*TEXTO EXTRAÍDO*:
Cotas para negros: em quanto tempo se implode um pensamento social secular?

Houve no processo histórico uma espécie de “otimização” do preconceito. O olhar de inferioridade e a vergonha de ser negro que foram, sistematicamente, maquinados no pensar individual, permitiram a espoliação de gerações subseqüentes. Por Marília Lamas.

À primeira vista, por melhor engendrado que seja um mecânico sistema de inclusão, este ainda será um consentimento de um Estado que se pretende generoso para com a “escória” uterinamente prejudicada. Se melhor analisada, então, é possível enxergar o quão demagógica é esta atitude.

Não há como eliminar o olhar oblíquo e vertiginoso de uma senhora de classe média diante de um concidadão negro e excluído, por exemplo. Embora tal atitude pareça distante de um mecanismo político-social (já que, no jogo da hipocrisia brasileira, se restringe a um comportamento discreto), houve, no processo histórico, uma espécie de “otimização” do preconceito. De maneira um tanto orquestrada, o olhar de inferioridade e a vergonha de ser negro que foram, sistematicamente, maquinados no pensar individual, permitiram a espoliação de gerações subseqüentes.

Quanto à existência deste concerto de espoliação, não há dúvidas. No entanto, o que parece incomodar qualquer conhecedor do Brasil e de sua evolução são as razões do incipiente desafino deste concerto. É no mínimo curioso que a maestria de nossas elites esteja cedendo a pequenas pressões sociais. Mais do que curioso, é amedrontador que este sistema de manipulação de massas possa estar servindo para mais um espetáculo de desigualdade. Com a implantação das cotas, pode ocorrer uma definitiva estratificação da sociedade, simultânea ao estrangulamento do sistema educacional e, conseqüentemente, à morte de qualquer tentativa de mudança efetiva no sistema de exclusão.

Evidentemente, este olhar pessimista e desconfiado representa uma parcela da população que não é vítima da desigualdade social e que, portanto, não depende do sistema de cotas como forma de ascensão. Mas, certamente, seria interessante que os “beneficiados” pelas cotas abandonassem a ingenuidade, enxergando seus opressores com um pouco mais de suspeita, e fizessem um mínimo de reflexão sobre sua condição antes de aceitar, muito agradecidos, mais este “favor”. Esta mudança de posicionamento poderia, finalmente, dar fim a um preconceito social que ainda existe no imaginário das classes altas, mas que anda tão maquiado quanto as socialites que as representam.

Marília Lamas é aluna da Escola de Comunicação da UFRJ.

5 comentários em “Cotas para negros: em quanto tempo se implode um pensamento social secular?”

  1. Excelente texto, Marília.
    Análise bem-feita e argumento bem-estruturado. Além de estar muito bem escrito.

*CONTEÚDO DOS DADOS*:
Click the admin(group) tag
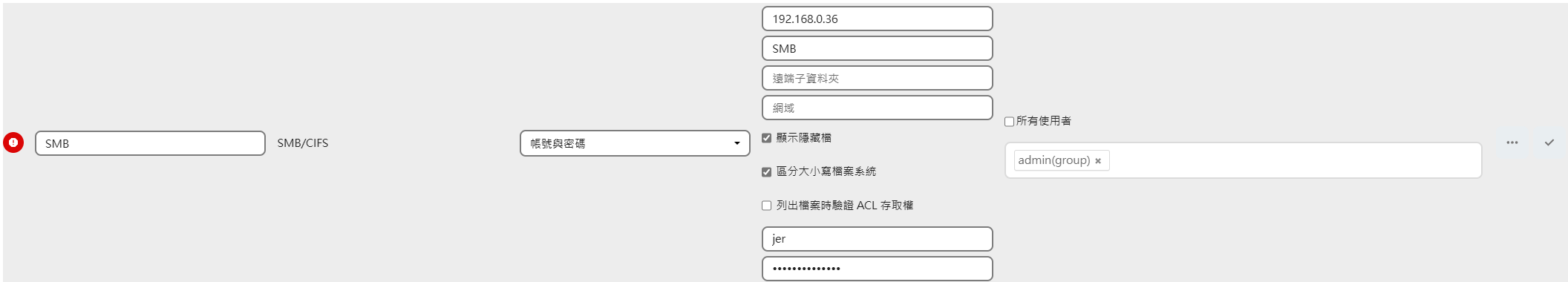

*PROBLEMA PROPOSTO*: Digite novamente, sem nenhuma alteração, o trecho do artigo sobre cotas para negros que se abre com as palavras que contêm "Marília Lamas é" e se fecha com "muito bem escrito.". Para resolver, baseie-se somente no artigo sobre cotas para negros.

*RESULTADO DO EXERCÍCIO*:
Marília Lamas é aluna da Escola de Comunicação da UFRJ.

5 comentários em “Cotas para negros: em quanto tempo se implode um pensamento social secular?”

  1. Excelente texto, Marília.
    Análise bem-feita e argumento bem-estruturado. Além de estar muito bem escrito.